Proportional representation — as well as parliamentary politics — privileges ideological votes over geographic ones. Israelis will choose between more than two dozen lists of candidates, some of whom stand on very specific platforms or represent narrow interests, such as those of a particular ultra-Orthodox religious community.

Sure, there will be plenty of political cynicism and compromise on display after the election, when the leading parties are compelled to form a coalition government. But the Knesset itself is a more genuine reflection ofIsrael’s political spectrum than a system such as that in the United States, with two iron-clad, dominant parties battling it out in winner-takes-all contests.

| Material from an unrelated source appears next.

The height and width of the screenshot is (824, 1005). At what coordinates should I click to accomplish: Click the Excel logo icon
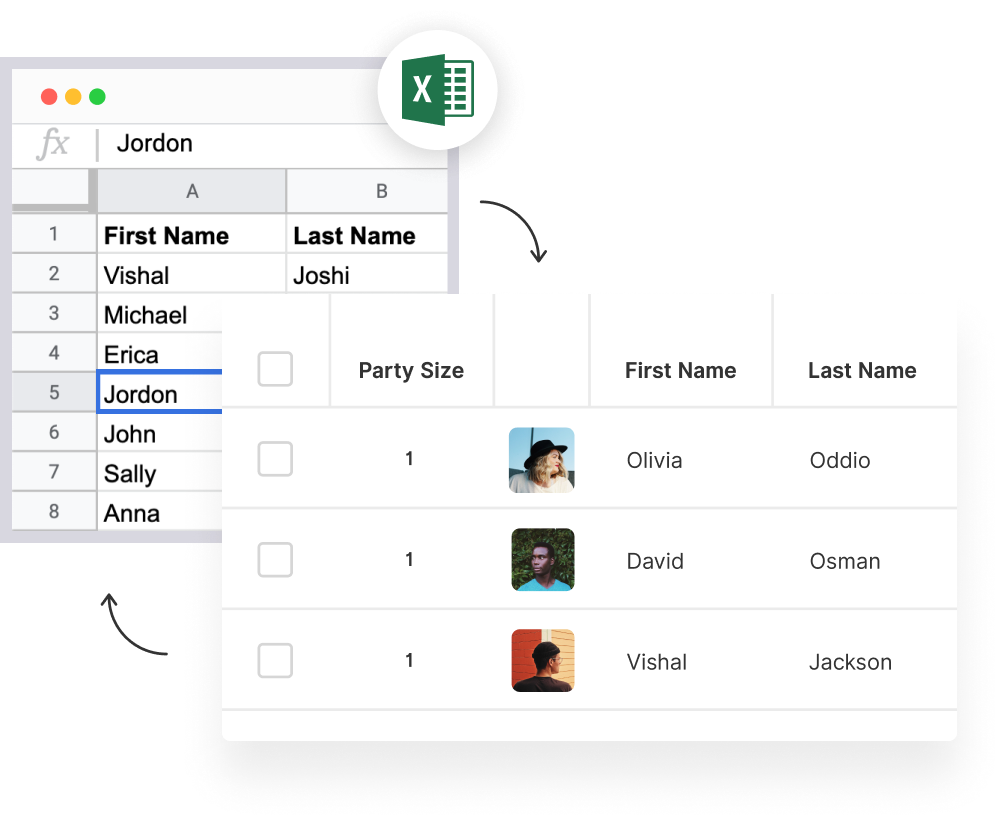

First, let’s note the obvious: Israel is not the US, nor the other way around. Israel is a small country with just 7 million people. There are 330 million people in the US, spread out over a much larger and diverse geographic landscape. How, exactly, would those lists of representatives get made, and who would get to make them? There’s nothing very “refreshing” about self-sustaining establishments, whether within two parties or twenty of them, but that’s exactly what one would get with such as system in the US, because it would be impractical for any other process to be employed.

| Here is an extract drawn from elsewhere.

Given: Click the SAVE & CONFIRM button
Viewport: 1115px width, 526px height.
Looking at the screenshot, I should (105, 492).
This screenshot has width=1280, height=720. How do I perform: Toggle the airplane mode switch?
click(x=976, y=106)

Furthermore, that would not solve the gridlock in Washington but amplify it exponentially, as well as make cronyism practically a predetermined outcome. The parliamentary system in the UK is relatively stable, but in Israel it’s usually a form of paralysis, with shifting coalitions undermining compromises in ways that put the extreme parties in control of policy. There’s a reason why the ultra-religious right in Israel gets exempted from military duty and welfare for being “religious scholars,” and that’s because their party is usually needed to form the governing coalition. In a country this size, we’d see that fragmentation on a wide scale, and endless infighting rather than any governance at all.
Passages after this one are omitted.